La deuxième étape a consisté à trouver des mains expertes, ayant une grande habitude de ce genre de mécanique. La dextérité est tellement fine dans la confection de la charentaise qu’« il faut six mois de formation avant d’acquérir une parfaite sensation au bout des doigts », assure Christian Legofe, 53 ans, un ex-piqueur de chez Roudinaud ayant « appris le métier avec un ancien, qui l’avait lui-même appris avec un ancien ». Comme lui, ils sont une dizaine à reprendre aujourd’hui du service, après une courte période de chômage.
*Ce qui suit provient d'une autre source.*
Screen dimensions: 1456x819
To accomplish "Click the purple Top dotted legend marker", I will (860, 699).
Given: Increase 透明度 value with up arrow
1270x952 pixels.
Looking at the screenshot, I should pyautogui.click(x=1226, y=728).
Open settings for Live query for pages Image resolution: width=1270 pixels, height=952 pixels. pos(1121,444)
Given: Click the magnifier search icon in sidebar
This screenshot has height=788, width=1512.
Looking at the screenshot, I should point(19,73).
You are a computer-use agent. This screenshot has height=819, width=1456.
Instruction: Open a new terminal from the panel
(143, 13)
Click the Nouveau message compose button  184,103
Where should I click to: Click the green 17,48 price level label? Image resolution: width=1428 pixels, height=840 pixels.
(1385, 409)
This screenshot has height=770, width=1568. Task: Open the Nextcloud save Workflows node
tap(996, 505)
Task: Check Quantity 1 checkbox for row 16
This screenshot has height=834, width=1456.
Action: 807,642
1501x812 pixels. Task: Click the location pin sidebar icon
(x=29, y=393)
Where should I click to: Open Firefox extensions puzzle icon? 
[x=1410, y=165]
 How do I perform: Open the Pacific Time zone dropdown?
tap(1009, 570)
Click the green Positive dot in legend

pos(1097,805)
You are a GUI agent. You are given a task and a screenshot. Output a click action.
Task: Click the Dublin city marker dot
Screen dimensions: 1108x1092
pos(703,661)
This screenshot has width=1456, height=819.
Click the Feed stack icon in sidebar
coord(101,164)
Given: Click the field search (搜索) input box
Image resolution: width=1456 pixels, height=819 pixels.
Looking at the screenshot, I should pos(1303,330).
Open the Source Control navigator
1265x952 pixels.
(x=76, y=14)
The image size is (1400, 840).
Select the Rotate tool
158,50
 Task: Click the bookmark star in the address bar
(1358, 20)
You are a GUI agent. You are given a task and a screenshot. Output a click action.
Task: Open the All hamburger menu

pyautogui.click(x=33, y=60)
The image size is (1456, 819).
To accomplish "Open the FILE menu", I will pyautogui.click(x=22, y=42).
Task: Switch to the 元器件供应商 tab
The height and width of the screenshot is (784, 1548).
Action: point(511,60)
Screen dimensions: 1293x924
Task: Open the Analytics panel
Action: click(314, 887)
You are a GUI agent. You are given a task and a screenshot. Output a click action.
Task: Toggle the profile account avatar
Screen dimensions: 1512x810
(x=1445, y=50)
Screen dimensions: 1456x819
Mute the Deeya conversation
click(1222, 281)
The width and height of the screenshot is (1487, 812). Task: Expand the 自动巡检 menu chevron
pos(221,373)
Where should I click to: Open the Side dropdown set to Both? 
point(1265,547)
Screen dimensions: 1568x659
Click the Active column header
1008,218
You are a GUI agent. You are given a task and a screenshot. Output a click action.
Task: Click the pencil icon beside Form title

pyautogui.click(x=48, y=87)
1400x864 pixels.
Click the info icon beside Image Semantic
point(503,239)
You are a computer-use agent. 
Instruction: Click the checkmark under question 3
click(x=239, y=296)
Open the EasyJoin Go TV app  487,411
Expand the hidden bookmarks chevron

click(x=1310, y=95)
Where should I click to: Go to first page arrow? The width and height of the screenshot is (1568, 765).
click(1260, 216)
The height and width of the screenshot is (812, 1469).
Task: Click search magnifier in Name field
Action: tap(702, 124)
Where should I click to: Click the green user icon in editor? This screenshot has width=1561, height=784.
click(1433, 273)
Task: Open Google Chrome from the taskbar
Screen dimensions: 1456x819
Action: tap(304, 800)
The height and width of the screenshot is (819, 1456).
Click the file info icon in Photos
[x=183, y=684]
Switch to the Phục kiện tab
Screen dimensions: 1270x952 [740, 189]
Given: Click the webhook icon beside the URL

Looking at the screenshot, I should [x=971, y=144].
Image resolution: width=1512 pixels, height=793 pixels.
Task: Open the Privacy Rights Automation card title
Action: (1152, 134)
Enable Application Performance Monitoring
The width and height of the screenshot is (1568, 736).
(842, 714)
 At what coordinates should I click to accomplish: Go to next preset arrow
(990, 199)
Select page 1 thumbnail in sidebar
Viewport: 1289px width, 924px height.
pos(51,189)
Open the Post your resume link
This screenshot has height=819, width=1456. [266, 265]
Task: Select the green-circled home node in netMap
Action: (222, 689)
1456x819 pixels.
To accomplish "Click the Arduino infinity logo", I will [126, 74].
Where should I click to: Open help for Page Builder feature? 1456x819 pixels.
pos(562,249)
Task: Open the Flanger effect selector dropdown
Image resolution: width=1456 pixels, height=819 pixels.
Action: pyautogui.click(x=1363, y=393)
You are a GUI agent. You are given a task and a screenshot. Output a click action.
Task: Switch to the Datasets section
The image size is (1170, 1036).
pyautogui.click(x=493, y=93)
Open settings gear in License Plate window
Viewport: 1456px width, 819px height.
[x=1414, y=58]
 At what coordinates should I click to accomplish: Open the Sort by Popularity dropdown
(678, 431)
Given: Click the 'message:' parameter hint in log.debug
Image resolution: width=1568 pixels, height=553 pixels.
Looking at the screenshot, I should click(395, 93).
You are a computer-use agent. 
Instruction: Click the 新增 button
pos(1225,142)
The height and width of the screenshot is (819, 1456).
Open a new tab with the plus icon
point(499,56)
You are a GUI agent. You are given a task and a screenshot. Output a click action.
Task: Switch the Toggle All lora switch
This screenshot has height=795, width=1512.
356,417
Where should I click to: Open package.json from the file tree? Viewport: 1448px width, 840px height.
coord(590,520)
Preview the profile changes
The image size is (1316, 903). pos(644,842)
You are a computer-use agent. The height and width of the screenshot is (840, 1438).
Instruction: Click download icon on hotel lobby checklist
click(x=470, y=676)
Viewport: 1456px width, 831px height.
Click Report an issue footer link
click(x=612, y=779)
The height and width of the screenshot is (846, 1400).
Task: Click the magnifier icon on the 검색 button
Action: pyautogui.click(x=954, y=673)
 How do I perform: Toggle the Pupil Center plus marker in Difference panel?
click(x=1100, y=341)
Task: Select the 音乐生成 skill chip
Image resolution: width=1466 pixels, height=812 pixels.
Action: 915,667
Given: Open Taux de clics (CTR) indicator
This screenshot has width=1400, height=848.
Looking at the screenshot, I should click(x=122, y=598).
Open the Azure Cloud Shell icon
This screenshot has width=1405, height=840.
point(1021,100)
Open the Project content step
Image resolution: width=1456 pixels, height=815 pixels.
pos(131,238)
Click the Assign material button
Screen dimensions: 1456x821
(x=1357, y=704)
Une politique de prix sans excès

Les repreneurs, eux, ne manquent pas d’idées. Ils veulent enrichir la gamme de coloris fantaisistes, en complément du traditionnel motif écossais ayant fait la gloire de la pantoufle sans talon. Ils envisagent d’ouvrir au public leur atelier, aménagé dans un ancien garage automobile de La Rochefoucauld, et rêvent d’ouvrir une école de couture au sein du Musée des tisserands et de la pantoufle charentaise, à Varaignes (Dordogne). Ils savent, enfin, que la reconquête passera par une politique de prix sans excès – comptez une quarantaine d’euros pour une paire qui durera plusieurs années – à rebours des tentatives lancées ces dernières années sur le terrain du haut de gamme.

L’aventure resterait toutefois incomplète sans l’acquisition du stock et du matériel de fabrication d’origine, abandonnés en l’état dans l’usine de Rivières. En plus de la marque Rondinaud, qui porte son propre nom, Olivier Rondinaud a fait une offre de rachat auprès du tribunal de commerce d’Angoulême afin de récupérer une quinzaine de machines – piqueuses, coupeuses et autres douilletteuses (chargées de coudre la doublure intérieure appelée « douillette »). Les parlementaires et les élus des différentes collectivités locales sont allés jusqu’à écrire au mandataire judiciaire afin que « l’outil de production » et les « compétences » qui y sont associées « demeurent sur le territoire » – et non à l’étranger où des fausses charentaises à semelle collée ne manqueraient pas d’être confectionnées.

Dans l’inventaire des pièces qu’il souhaite racheter, Olivier Rondinaud n’a pas oublié de mentionner une statue de pied représentant un cordonnier de La Rochefoucauld, Paul Roudy, mort en 1957, qui avait initié son grand-père à l’art du cousu-retourné. La sculpture en pierre n’a pas quitté le hall de l’usine placée sous scellée. Raconter une histoire, oui.